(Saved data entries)
++++++
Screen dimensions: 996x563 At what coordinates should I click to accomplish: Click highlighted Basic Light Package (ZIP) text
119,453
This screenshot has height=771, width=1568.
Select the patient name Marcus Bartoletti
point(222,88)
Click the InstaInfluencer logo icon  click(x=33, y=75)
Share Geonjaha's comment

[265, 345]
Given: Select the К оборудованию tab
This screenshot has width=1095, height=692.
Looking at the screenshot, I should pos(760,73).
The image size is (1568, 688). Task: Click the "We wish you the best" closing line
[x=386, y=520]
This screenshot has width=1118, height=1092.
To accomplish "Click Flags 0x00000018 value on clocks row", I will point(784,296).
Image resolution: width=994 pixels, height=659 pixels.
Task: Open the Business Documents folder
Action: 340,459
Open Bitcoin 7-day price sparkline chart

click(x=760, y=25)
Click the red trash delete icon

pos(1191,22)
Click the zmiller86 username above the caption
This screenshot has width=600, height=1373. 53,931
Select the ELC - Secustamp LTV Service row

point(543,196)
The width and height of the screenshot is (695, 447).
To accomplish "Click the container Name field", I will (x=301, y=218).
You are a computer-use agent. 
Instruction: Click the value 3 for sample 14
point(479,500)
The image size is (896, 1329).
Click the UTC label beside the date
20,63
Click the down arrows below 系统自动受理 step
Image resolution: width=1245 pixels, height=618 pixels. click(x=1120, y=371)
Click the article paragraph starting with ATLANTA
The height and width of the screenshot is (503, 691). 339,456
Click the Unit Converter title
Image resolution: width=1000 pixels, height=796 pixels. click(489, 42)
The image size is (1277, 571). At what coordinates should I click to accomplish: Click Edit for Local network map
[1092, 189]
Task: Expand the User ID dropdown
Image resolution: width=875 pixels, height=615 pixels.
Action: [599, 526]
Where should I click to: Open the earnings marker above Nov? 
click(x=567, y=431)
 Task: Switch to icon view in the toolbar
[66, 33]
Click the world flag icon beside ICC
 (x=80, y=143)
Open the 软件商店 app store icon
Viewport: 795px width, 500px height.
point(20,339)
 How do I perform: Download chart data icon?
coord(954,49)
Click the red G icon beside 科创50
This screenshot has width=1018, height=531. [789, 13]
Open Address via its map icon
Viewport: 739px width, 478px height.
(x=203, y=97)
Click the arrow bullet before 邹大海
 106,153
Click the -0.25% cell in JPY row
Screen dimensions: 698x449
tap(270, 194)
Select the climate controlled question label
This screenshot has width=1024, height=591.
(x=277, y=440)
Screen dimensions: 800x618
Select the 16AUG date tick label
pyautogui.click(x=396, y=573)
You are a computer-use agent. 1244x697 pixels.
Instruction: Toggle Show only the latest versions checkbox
++++++
→ PROBLEM TO WORK ON:
Only the line containing "Click the arrow bullet before 邹大海" and the lines after it, through the end of the data, should be copied, exactly as they are.

→ WORKED SOLUTION:
Click the arrow bullet before 邹大海
 106,153
Click the -0.25% cell in JPY row
Screen dimensions: 698x449
tap(270, 194)
Select the climate controlled question label
This screenshot has width=1024, height=591.
(x=277, y=440)
Screen dimensions: 800x618
Select the 16AUG date tick label
pyautogui.click(x=396, y=573)
You are a computer-use agent. 1244x697 pixels.
Instruction: Toggle Show only the latest versions checkbox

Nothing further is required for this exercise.